As Ms Belet explains in her video “it’s not often we hear the words maths and sex in the same sentence” but in this context it’s playing a crucial role with data and modelling used to track mosquitoes from egg to adulthood, including who they’re breeding with and where their ‘kids’ end up.
“My modelling (or "mathematical modelling") work focuses on mosquitoes who are bred to carry a bacterium called Wolbachia, which has been proven to block dengue virus transmission, and I wanted to communicate this in a memorable way which left people not only understanding the issue better, but also feeling compelled to talk about it with their friends,” Ms Belet said.
FameLab - which was started in the UK by the Cheltenham Science Festival - brings together scientists and engineers from 30 countries, providing a unique opportunity for researchers to talk about their work to a public audience via short, punchy video submissions.

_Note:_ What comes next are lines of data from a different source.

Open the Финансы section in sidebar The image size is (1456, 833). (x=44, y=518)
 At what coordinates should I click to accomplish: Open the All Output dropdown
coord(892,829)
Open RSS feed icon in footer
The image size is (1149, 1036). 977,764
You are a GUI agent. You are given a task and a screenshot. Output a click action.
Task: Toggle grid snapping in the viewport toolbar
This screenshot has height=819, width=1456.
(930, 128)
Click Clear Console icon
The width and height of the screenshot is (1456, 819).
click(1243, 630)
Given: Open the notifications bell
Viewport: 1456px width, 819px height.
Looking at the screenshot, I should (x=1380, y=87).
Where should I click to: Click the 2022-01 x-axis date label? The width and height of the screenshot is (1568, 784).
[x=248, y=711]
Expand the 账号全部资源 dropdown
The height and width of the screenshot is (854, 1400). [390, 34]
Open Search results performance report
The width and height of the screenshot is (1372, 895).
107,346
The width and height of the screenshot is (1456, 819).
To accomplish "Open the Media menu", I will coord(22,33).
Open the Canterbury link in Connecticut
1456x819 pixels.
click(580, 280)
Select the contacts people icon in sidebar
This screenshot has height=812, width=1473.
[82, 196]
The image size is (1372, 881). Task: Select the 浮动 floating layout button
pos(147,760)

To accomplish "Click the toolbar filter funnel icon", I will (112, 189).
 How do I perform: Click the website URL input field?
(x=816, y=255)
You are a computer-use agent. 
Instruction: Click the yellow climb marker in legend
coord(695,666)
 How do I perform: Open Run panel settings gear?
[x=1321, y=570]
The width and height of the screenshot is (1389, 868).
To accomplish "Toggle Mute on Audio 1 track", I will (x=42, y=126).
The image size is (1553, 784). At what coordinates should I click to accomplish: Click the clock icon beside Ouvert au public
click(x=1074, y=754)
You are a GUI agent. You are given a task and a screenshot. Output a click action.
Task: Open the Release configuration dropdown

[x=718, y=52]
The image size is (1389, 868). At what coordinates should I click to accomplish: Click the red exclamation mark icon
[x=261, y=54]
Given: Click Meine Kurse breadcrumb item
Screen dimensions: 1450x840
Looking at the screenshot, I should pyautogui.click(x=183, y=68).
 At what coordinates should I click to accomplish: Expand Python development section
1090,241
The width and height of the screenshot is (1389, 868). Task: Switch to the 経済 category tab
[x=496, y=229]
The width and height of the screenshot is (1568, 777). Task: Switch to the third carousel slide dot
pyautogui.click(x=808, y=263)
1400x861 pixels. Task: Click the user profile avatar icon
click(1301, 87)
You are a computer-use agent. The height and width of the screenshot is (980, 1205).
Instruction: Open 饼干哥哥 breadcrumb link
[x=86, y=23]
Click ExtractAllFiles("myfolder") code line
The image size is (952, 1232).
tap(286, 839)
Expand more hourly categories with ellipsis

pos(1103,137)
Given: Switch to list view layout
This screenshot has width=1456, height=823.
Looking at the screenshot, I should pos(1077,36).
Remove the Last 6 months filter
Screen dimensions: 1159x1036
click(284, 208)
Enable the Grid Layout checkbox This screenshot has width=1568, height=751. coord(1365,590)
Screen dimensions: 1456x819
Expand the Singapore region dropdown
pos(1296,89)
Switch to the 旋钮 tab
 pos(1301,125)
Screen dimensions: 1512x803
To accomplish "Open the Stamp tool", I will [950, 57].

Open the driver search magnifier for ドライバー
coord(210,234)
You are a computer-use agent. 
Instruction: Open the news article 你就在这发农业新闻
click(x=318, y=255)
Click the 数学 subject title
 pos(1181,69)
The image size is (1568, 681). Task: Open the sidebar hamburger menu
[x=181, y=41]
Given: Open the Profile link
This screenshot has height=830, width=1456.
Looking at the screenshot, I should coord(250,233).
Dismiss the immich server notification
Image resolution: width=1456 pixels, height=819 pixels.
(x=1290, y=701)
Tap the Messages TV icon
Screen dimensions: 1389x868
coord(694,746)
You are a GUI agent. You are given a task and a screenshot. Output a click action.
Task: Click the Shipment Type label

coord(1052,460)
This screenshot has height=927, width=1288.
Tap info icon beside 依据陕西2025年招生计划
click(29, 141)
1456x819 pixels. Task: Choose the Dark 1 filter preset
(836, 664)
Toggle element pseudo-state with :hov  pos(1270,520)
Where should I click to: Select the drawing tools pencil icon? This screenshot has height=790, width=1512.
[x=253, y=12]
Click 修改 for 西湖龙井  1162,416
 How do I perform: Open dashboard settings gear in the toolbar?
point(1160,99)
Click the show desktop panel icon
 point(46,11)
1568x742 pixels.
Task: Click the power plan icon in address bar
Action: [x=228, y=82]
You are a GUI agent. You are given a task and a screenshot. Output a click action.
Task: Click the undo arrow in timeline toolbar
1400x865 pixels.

Australia’s FameLab Project Director, Melissa Callanan, said that the judging panel for Victoria were impressed by Ms Belet’s left-of-field yet effective presentation, resulting in a consistently high score across the three key judging criteria of Content, Clarity and Charisma.
“The way in which Sarah has used maths and modelling and applied it to an extreme global health issue really stood out, and to then be able to take this work and communicate it in such an engaging way was very impressive – she really ticked all the boxes of what we’re looking for in this competition,” said Ms Callanan.
“It’s also quite unusual to receive submissions from mathematicians and it’s often challenging to translate mathematical work in this way – but Sarah has done an amazing job of bringing her research to life and we can see she has a very bright future.”
The next step for Australia’s FameLab 2020 is the national finals on Wednesday 29th April with voting open to the public on Thursday 30th April from 2pm on the Foundation for the WA Museum website www.fwam.com/famelab.
In the final stage of the competition, Ms Belet will compete against each state finalist to win a trip to the Cheltenham Science Festival in October, along with a cash prize and ongoing mentoring and training opportunities.